As explained in the page Description of the NTI Reader the cnreader tool analyzes the Taishō version of the Chinese Buddhist canon. In addition to generating text files for the text reader, the program analyses the collection of texts as a corpus to find word frequencies, bigram frequencies, collocations, and extract example uses for words in the NTI Reader dictionary. The analysis results for the entire set of texts is shown in the page Corpus Analysis.

Source texts are marked with genre to allow analysis to be broken by genre. Example genres are āgama, jātaka, and prajñāpāramitā. The most interesting aspect of this is to allow identification of keywords for specific genres. The genres are taken from the section titles of the Taishō.

What is Corpus Analysis?

The Routledge Dictionary of Language and Linguistics defines a corpus as “A finite set of concrete linguistic utterances that serves as an empirical basis for linguistic research” (Bussmann, s.v. 'corpus'). One of the uses of a corpus is that it gives way to see how a word is used in many different contexts. This can help in confirming the correctness of word senses in a dictionary and be a source of examples. Modern corpora, such as the British National Corpus, are taken from a variety of sources, such as newspapers, books and web pages that are mostly intended for linguistic research rather than to be read for the value of the content. For example, corpora may be used to compile lists of commonly occurring multiword expressions and keywords for compilation of translation glossaries.

Corpora may be distinguished as monolingual, bilingual and multilingual varieties (McEnery and Hardie 2011, loc. 756-815).
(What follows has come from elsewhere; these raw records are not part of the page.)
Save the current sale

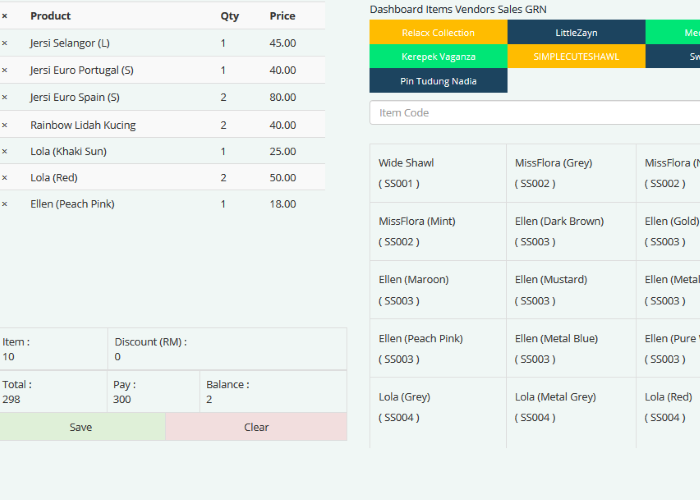pyautogui.click(x=81, y=427)
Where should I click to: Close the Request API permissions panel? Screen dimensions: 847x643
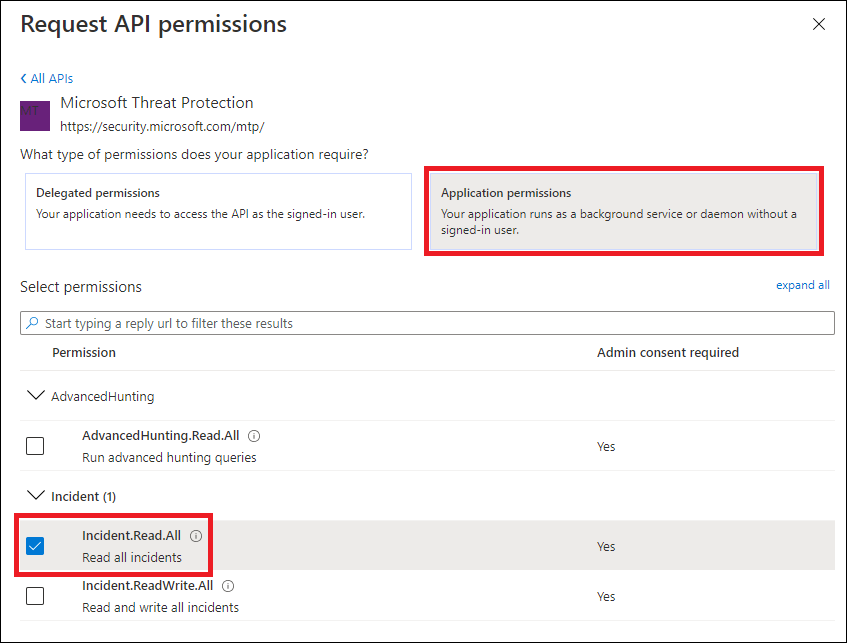click(x=819, y=24)
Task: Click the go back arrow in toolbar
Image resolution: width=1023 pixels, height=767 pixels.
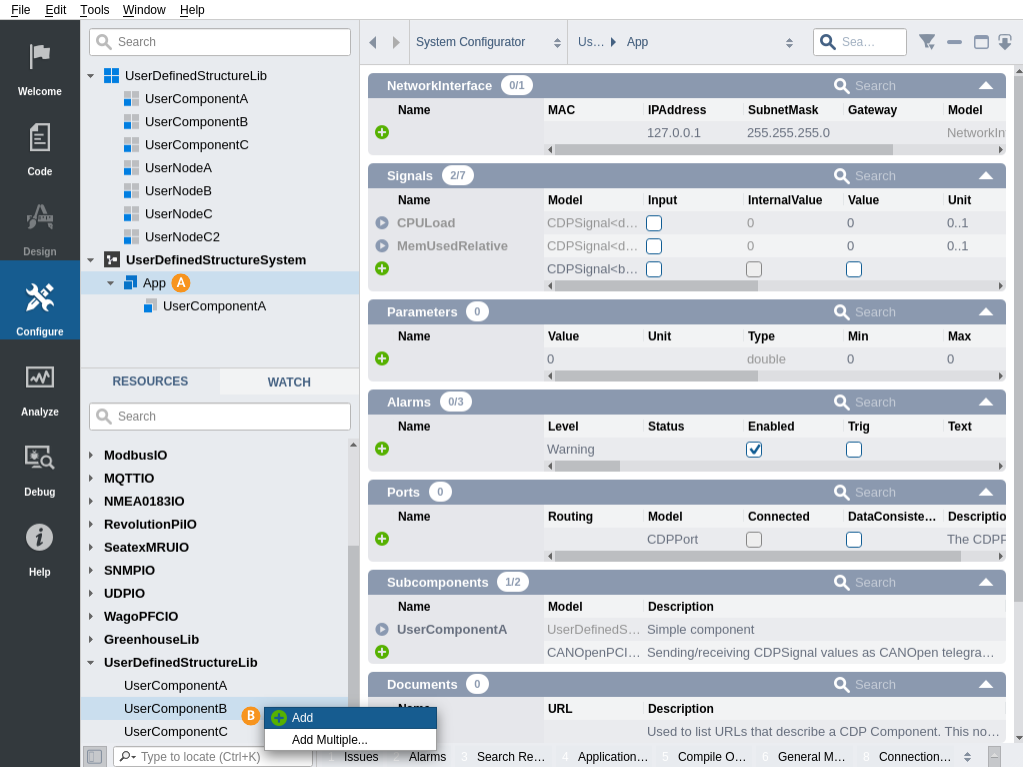Action: (x=373, y=42)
Examples, characteristics and primary uses of different kinds of corpora are summarized in Table 1.

Table 2: Example corpora and uses
  Historic Modern Main Characteristics Main uses
Monolingual Helsinki Corpus of English Texts, ARCHER (A Representative Corpus of Historic English Registers), Corpus of Early English Correspondence, NTI Reader Brown Corpus, British National Corpus, Lancaster Corpus of Mandarin Chinese, Enron Corpus (emails) Large volume Linguistic study, lexicography, inference
Bilingual BDK-SAT parallel corpus English-Norwegian Parallel Corpus Aligned Translation, lexicography
Multilingual Universal Dependencies (ancient Greek, Gothic, Latin, and Old Church Slavonic) Universal Dependencies (36 modern languages) POS tagged and parsed, not aligned Training for automated translation

Word Frequency analysis

Word frequency analysis is useful in getting an idea of an untranslated text. This is important because there is more untranslated text than translated text in the Chinese Buddhist canon and other Chinese text collections. Even for translated texts a word frequency analysis can be useful for writing a commentary or doing a close reading. It can also be useful for comparing different translations for style and quality or for comparing different historic recensions of the same source document.
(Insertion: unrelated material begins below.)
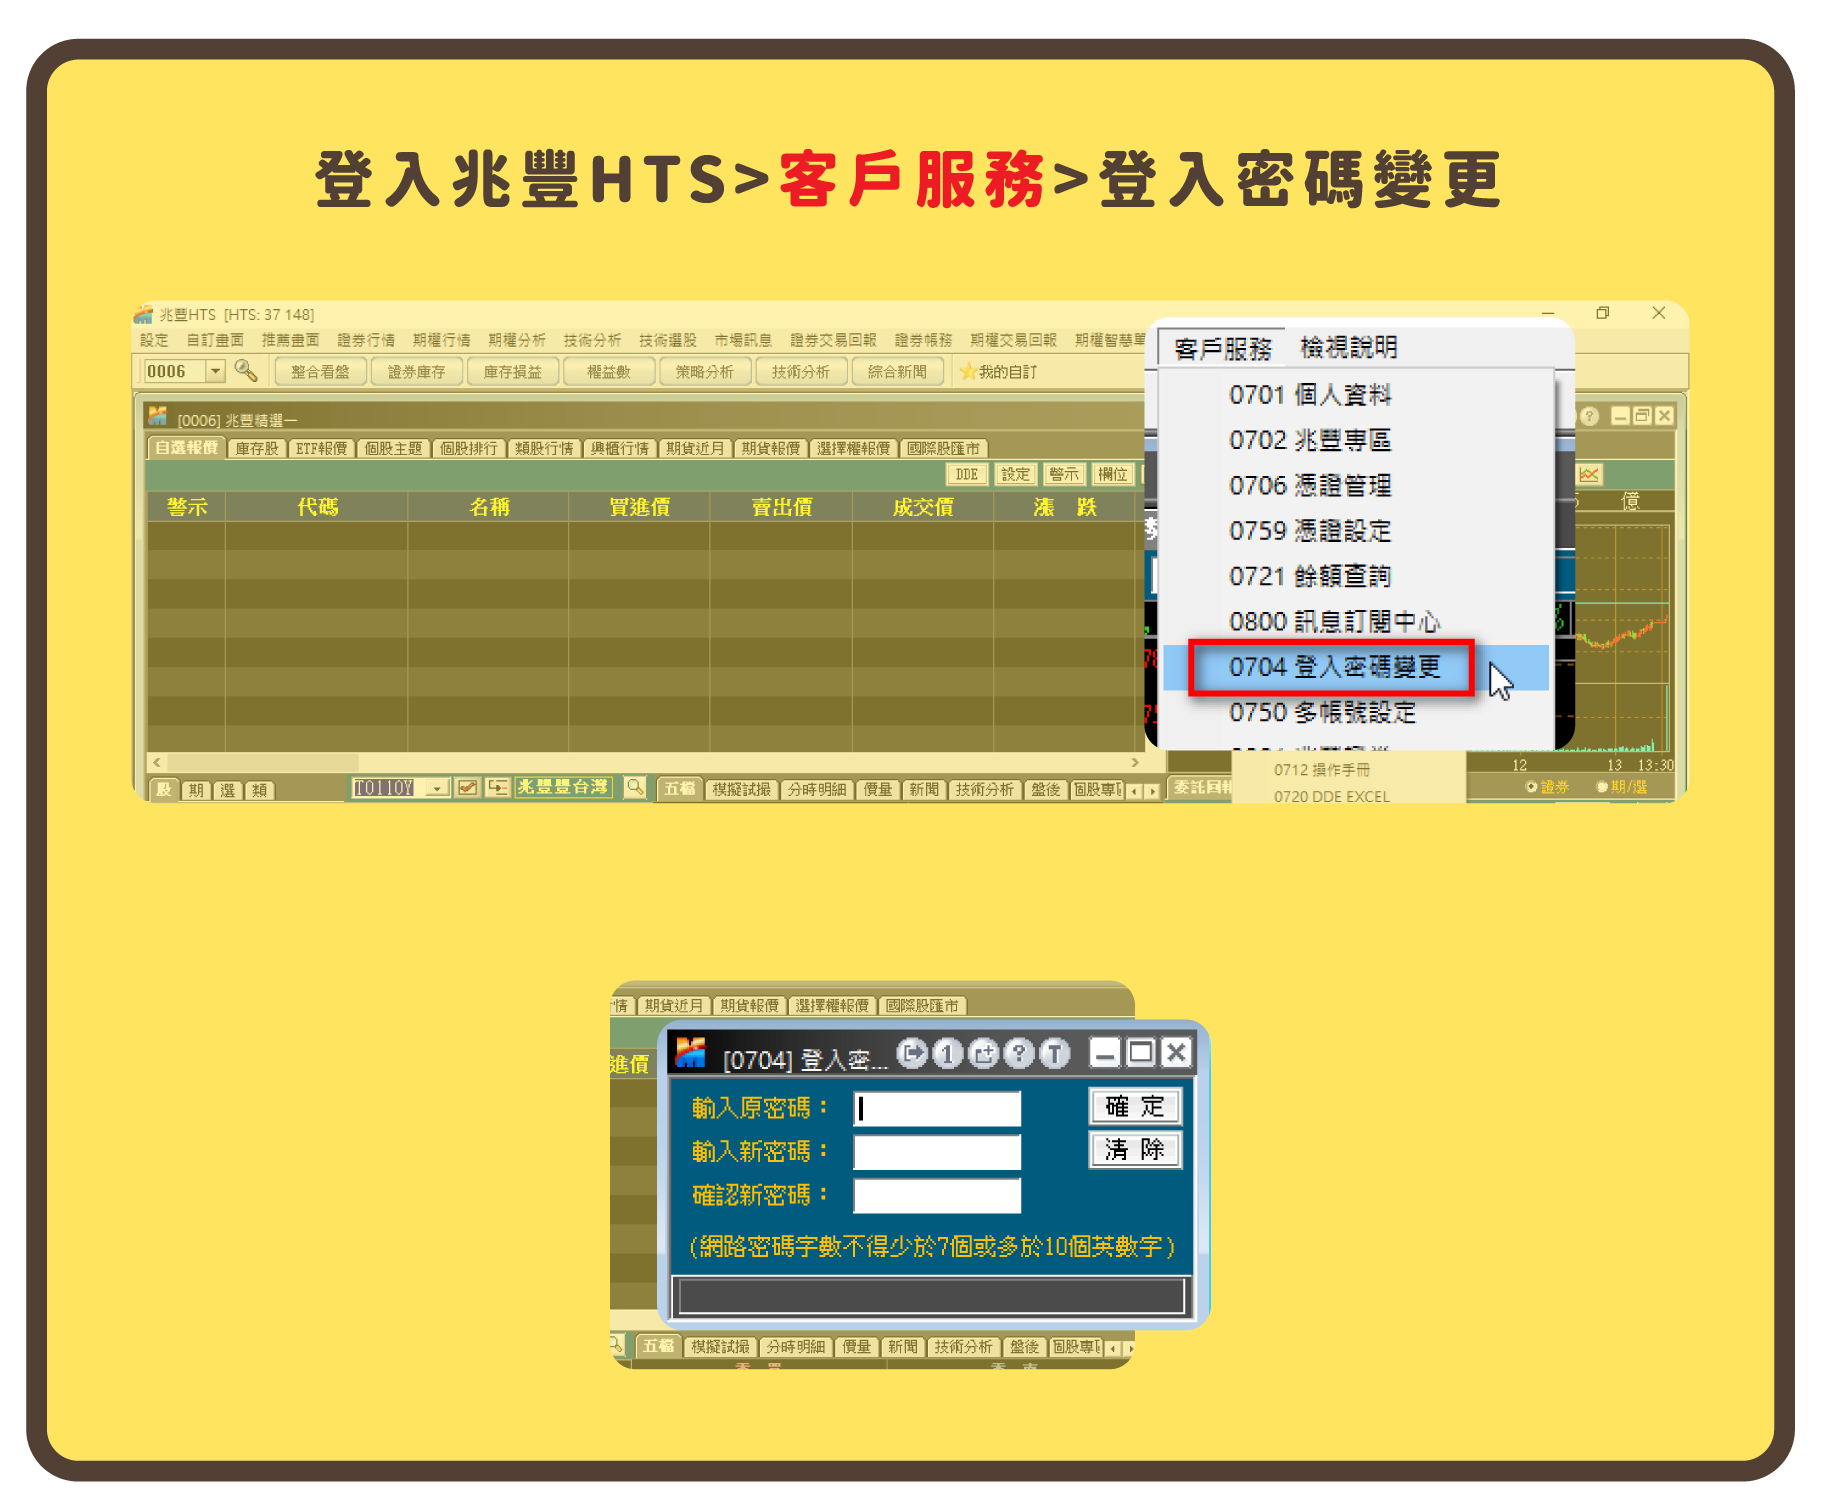This screenshot has width=1821, height=1505.
Task: Click the arrow-export icon in 0704 dialog title bar
Action: [x=911, y=1053]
A frequency distribution of non-functional words can give an idea of the content of a text at a quick glance. A frequency distribution of functional words can give an idea of the style of a translator, the histoic period written, and the translation source (e.g.,Sanskrit). A frequency distribution of proper nouns (not implemented yet) can give an idea of the principal actors in a text. A character frequency distribution may be more useful when your are missing vocabulary.

You need a good base vocabulary to do a word frequency analysis in Chinese. Since Chinese text does not have spaces in between words you need the vocabulary to find the boundaries between the words. Otherwise, you will simply end of with a character frequency distribution. The NTI Reader dictionary is essential for the word frequency analysis.

A word frequency analysis by genre is also done. This uses genre labels for texts according to their position in the Taishō. For example, Āgama for volumes 1-2, Jātaka and Avadāna for volumes 3-4, and Prajñāpāramitā for volumes 5-8.

Content Analysis

Word frequency analysis is also done for each individual text. Analysis of individual texts it is referred to content analysis rather than corpus analysis, which refers to the entire set of texts. For example, see the content analysis results for the Treatise on the Awakening of Faith in the Mahāyāna (T 1666).

Word Usage Analysis

In addition to an overall analysis of whole corpus and each text within it, the analysis results can be view for each word. This includes the texts that the word is mentioned most frequently in, collocations, and examples of word usage. The list of texts that the word is mentioned most frequently in provides links to specific locations within the Buddhist text that use the given word most frequently. For example, looking at the page for the word 真如 zhēnrú tathatā or 'suchness' we find that the term is most frequently mentioned in Scroll 16 of the the Large Sūtra on Perfection of Wisdom (T 220).

Collocation Analysis

A collocation is a habitual combination of words (Crystal 2008, s.v. 'collocation'). For example, in English, an auspicious occasion or draw a conclusion. Some collocations express sentiment. For example, the collocations a notorious thief and habitual gambler express negative sentiments. This is related to the concept of semantic prosody, which describes words that occur together with other words in a semantic set (Crystal 2008, s.v. 'semantic prosody'). Collocations are important in translation and will usually be translation units.

List of collocations in the NTI Reader are based on a bigram analysis of the corpus. To avoid the list being dominated by common bigrams that are related to free selection with function words, bigrams with function words are removed from the set.

Terminology Extraction

Other words were found in reading Buddhist texts or examining the bigram frequency list and then added the dictionary after checking the defintions in one or more of the References. In addition, Corpus analysis has also be used to identify words subsequently added to the NTI Reader dictionary.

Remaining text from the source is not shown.